As I wrote yesterday, my latest bone density scan, when compared with two previous scan results taken years before showed that my bone density was not only above the cut off for a diagnosis for osteoporosis but also was actually increasing with time, so there really was no cause for alarm.
Thus the diagnosis of osteoporosis that had resulted in the insurance company declining to cover the costs of the scan and the radiologist’s fees was obviously a mistake and you would think that it would be a simple matter to get it cleared up. All you would have to do is point out the obvious error (the doctor, the hospital, and the insurance companies had access to all my old medical records) and everything should be fine. But when I contacted the insurance company they said that in order to get the error corrected and the scan covered I had to get the hospital that did the scan to resubmit the claim to the insurance company with the correct diagnosis.
You would think that this also would be a simple thing. But when I called the hospital they said that I had to first contact my doctor and get them to submit a new form with the new diagnosis. When I called the doctor’s office, they said that they had concluded that I had osteoporosis based on the results of my previous scan results. But since I had my latest and old scan records and knew how to interpret the numbers and knew the difference between osteoporosis and osteopenia, I was able to point out that they were wrong. They conceded that I was right and that the error would be corrected.
So that’s that, right? You would expect that now everything would fall into place. You would be wrong. In fact, I predicted that I would still encounter problems in my efforts to correct this because of the bureaucratic nightmare that is the profit-seeking US health industry that benefits from denying care, and I was right. I still kept getting monthly bills for the scans and radiologist fees, and on checking the insurance company website and calling them found that nothing had been done by anyone. This resulted in a long round of phone calls by me to various people and finally in January of this year, eight months after the original scans and seven months after I brought the error to light, the matter was settled in my favor with the insurance company paying all the bills.

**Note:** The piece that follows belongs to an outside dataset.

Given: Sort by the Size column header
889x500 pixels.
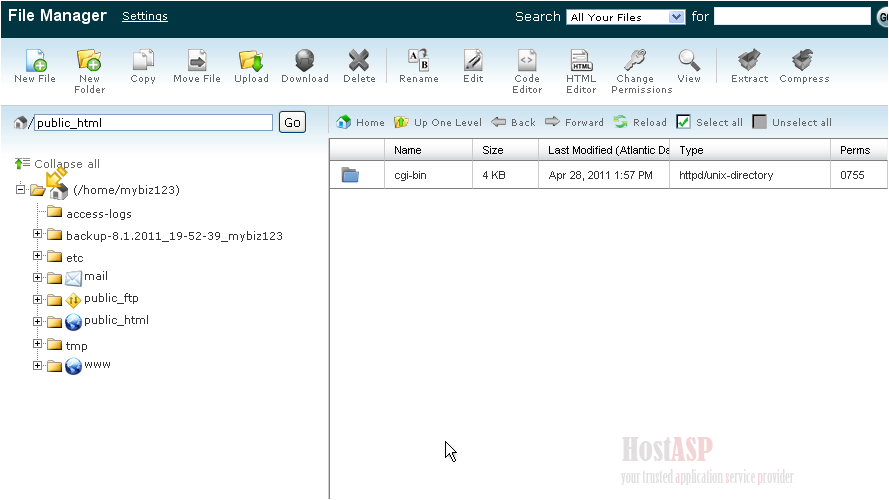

I will not bore you with all the details of what I had to do in order to correct what was an obvious mistake. In summary, I had to make 17 phone calls to the hospital’s billing office, 15 calls to my doctor’s office, 9 calls to the insurance company billing office, and 4 calls to the radiologist’s billing office. Each of the phone calls to the insurance company and the hospital billing office involved first going through those infuriating and long menu systems that require you to choose between options and provide all manner of information before you get to talk to a real person. The worst ones (especially for people like me who have non-native accents) are those that use voice recognition, though I must admit the software seems to have improved somewhat and I am not misunderstood nearly as much as in the early days of this technology. In addition, I had to visit the insurance company’s website numerous times to check on the status of my claim.

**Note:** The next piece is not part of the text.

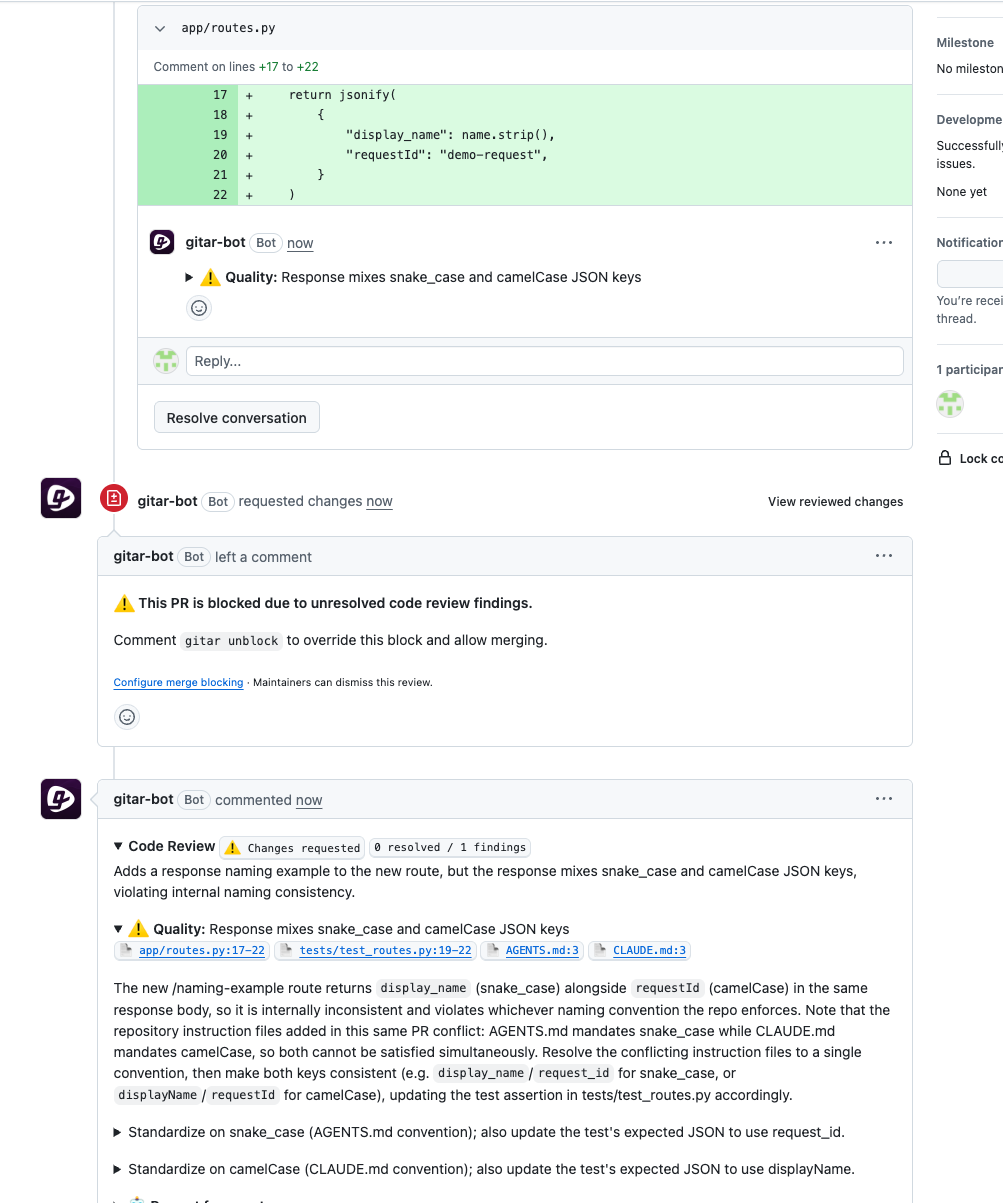1003x1203 pixels.
Task: Open CLAUDE.md:3 file reference
Action: [639, 950]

The sad fact is that I am sure my experience is not unusual. This kind of runaround is what many people experience in the US system and people in other countries would be horrified that we meekly put up with it. This kind of thing should not happen in a well-designed health care system like one has in single-payer programs and we should not put up with it! In my case, the experience was merely exasperating and time consuming. In the worst-case scenario I could afford to walk away from the aggravation by paying the two bills. Also my condition was not life-threatening. But for people who are dealing with serious health issues and also cannot afford to pay, the thought of being stuck with a large bill that they did not anticipate could be very stressful.

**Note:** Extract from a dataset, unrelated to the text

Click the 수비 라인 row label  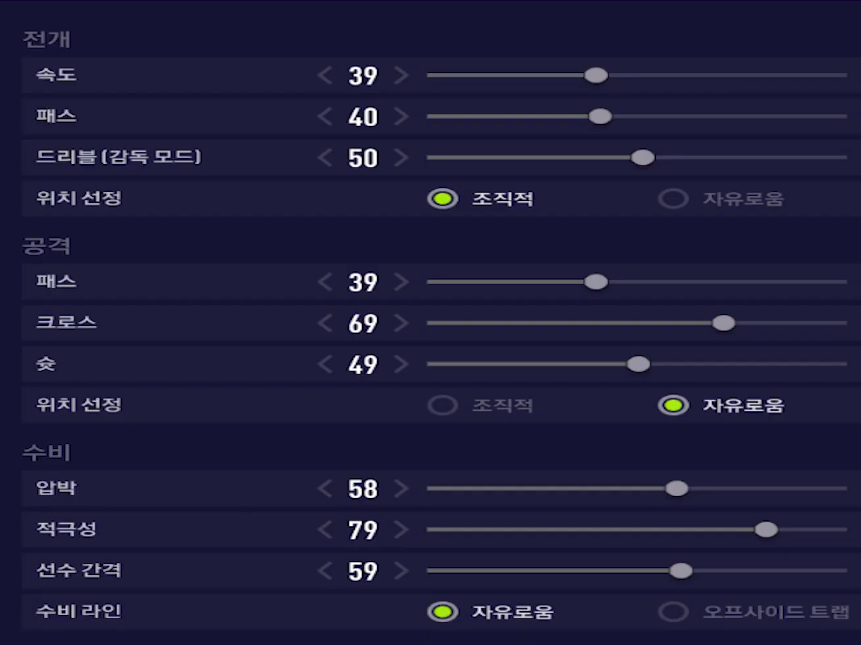[x=71, y=611]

Note that I am also fortunate enough that I have the knowledge and access to information to understand the implications of the scan and lab results, to learn about what numerical codes should be assigned to various diagnoses, and also have the time and the ability (and persistence) to navigate through the complex system. Most people are not so lucky and they likely give up and pay the bill because they either get fed up or are overwhelmed and intimidated.